The 2015 peanut crop has been planted and the total acres are estimated at 17,500, which is much higher than earlier estimates and ~1,000 acres less than the 2013 crop.  This year more peanuts were planted in Mississippi Co.; however, the total acres per county has yet to be finalized.  Again this year, the two most popular cultivars were Georgia-09B and Georgia-06G.  Overall, the crop is good to excellent, and a few fields are beginning to bloom (Fig 1 & 2).

Figure 1.  Runner peanut field near Pocahontas, AR

Figure 1. Runner peanut field near Pocahontas, AR

Peanut2

Figure 2. Runner peanut plants beginning to bloom that were planted in April, 2015. Note: Spots on leaves are due to herbicide injury not disease.

Producers should be checking their crop for adequate nodulation.  Nodulation is necessary to provide nitrogen to the plant–a good count per plant is 25 nodules.  In fields with well drained, course textured soil, nodulation will be visible 35-40 days after planting (DAP), whereas those marginal fields with shallow soils that retain more moisture may need a little more time (40-45 DAP).  To inspect roots, carefully dig the entire root system and look for round nodules on the tap root or lateral roots.  Nitrogen deficiency is rarely detected by yellow foliage until pegging, which is too late to add additional nitrogen if nodulation is insufficient for adequate production.  Of the fields that have been inspected, peanut roots had sufficient nodulation (Fig. 3).

Fig. 3.  Peanut roots with nodules produced by Bradyrhizobium bacteria, which convert nitrogen gas (N2) to a form of nitrogen that can be used by peanut plants.

Figure 3. Peanut roots with nodules produced by Bradyrhizobium bacteria, which convert nitrogen gas (N2) to a form of nitrogen that can be used by peanut plants.

-*-

**Problems to solve:**
A - From the peanut crop update, reproduce word for word the part that opens with the words "The 2015 peanut" and closes with "injury not disease.".
B - According to the peanut crop update, which two cultivars were the most popular this year?

**Provided material:**

-*-

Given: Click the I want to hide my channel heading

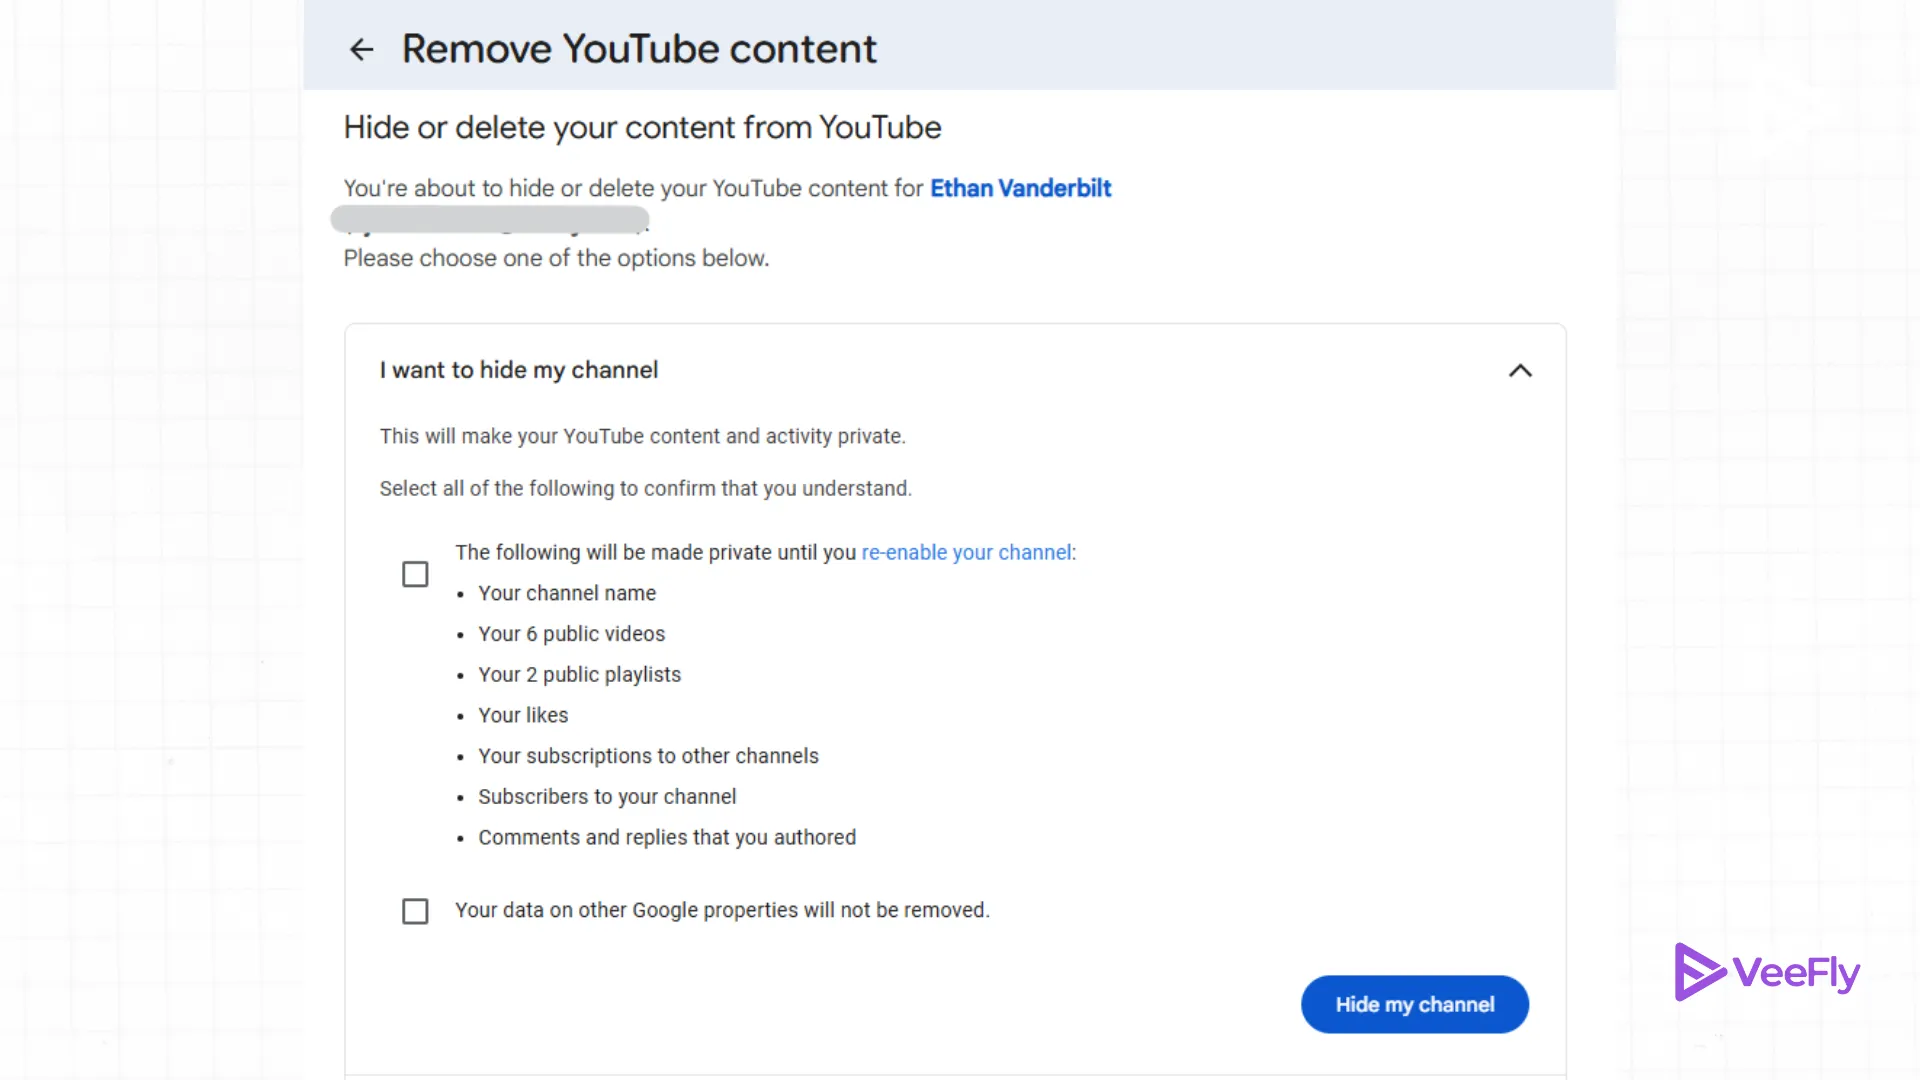Looking at the screenshot, I should point(518,370).
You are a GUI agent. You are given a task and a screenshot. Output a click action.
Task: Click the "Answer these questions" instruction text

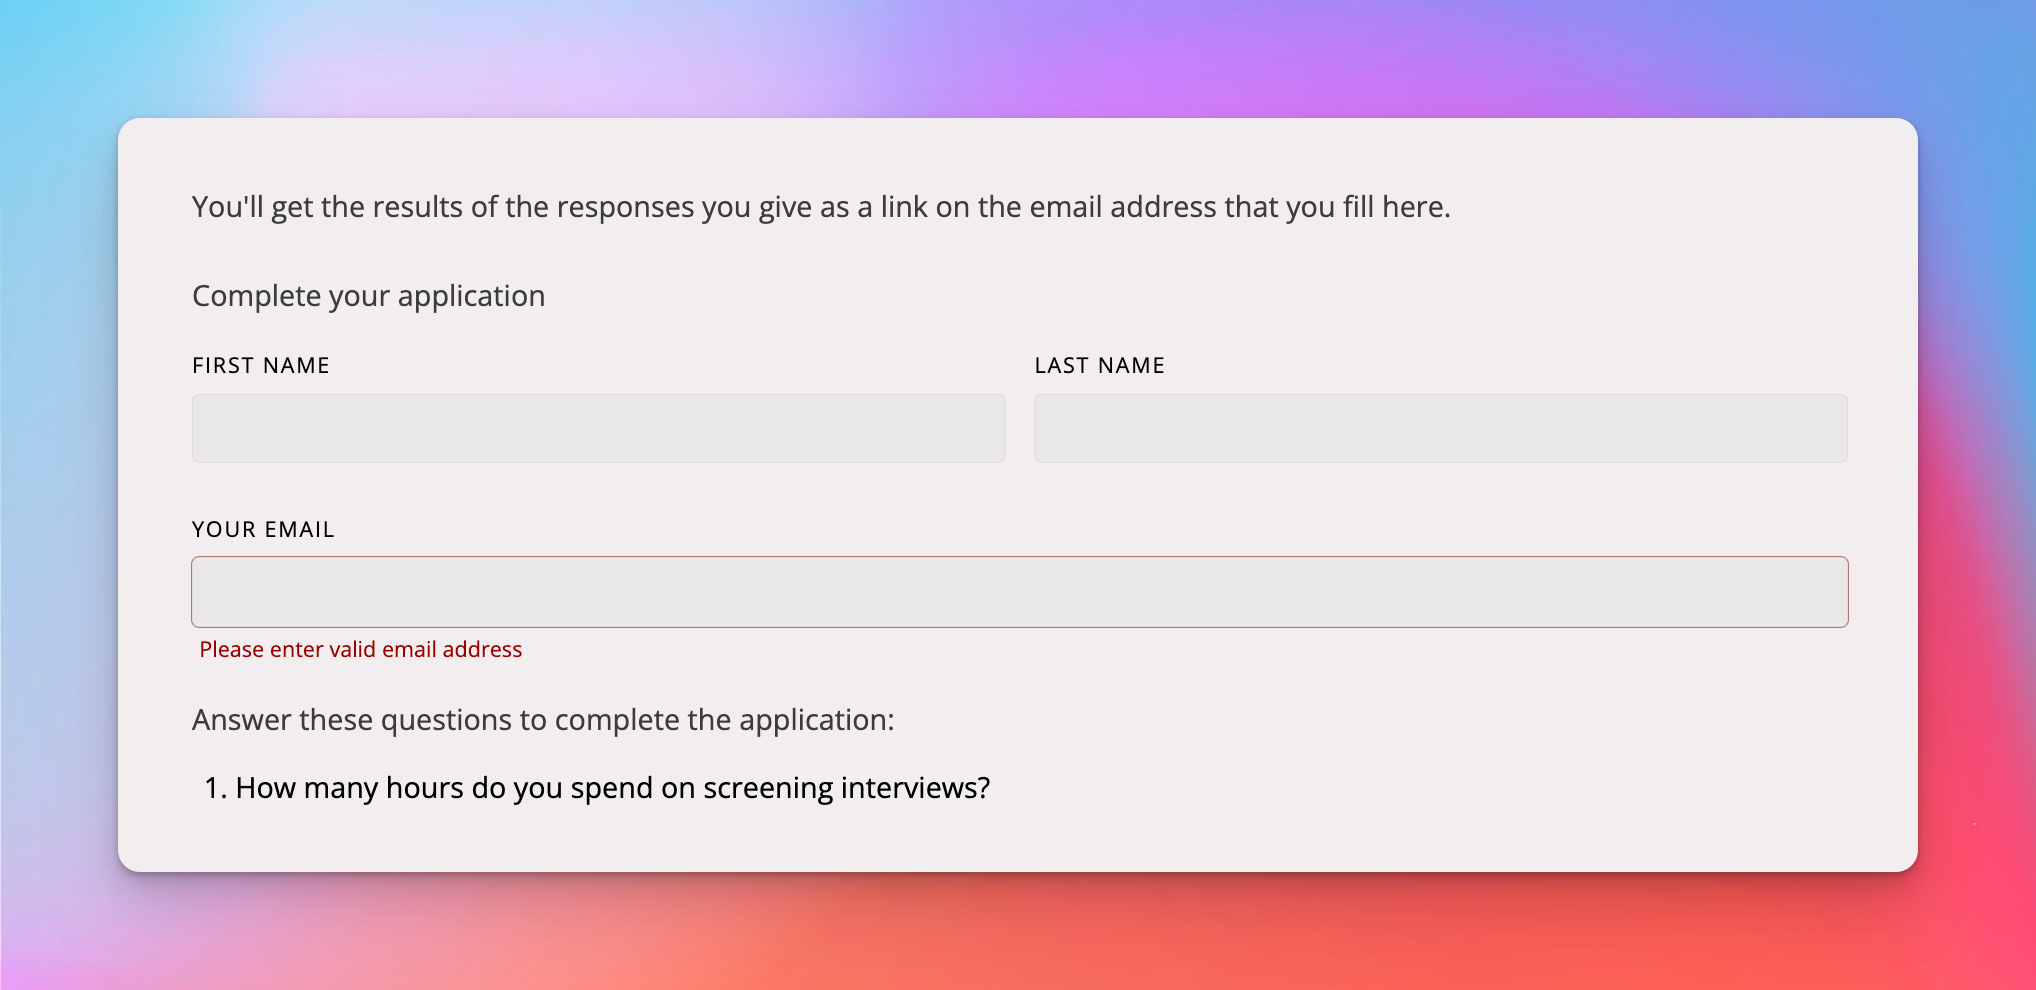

-*-

**Your responses:**
A -
The 2015 peanut crop has been planted and the total acres are estimated at 17,500, which is much higher than earlier estimates and ~1,000 acres less than the 2013 crop.  This year more peanuts were planted in Mississippi Co.; however, the total acres per county has yet to be finalized.  Again this year, the two most popular cultivars were Georgia-09B and Georgia-06G.  Overall, the crop is good to excellent, and a few fields are beginning to bloom (Fig 1 & 2).

Figure 1.  Runner peanut field near Pocahontas, AR

Figure 1. Runner peanut field near Pocahontas, AR

Peanut2

Figure 2. Runner peanut plants beginning to bloom that were planted in April, 2015. Note: Spots on leaves are due to herbicide injury not disease.

B - Georgia-09B and Georgia-06G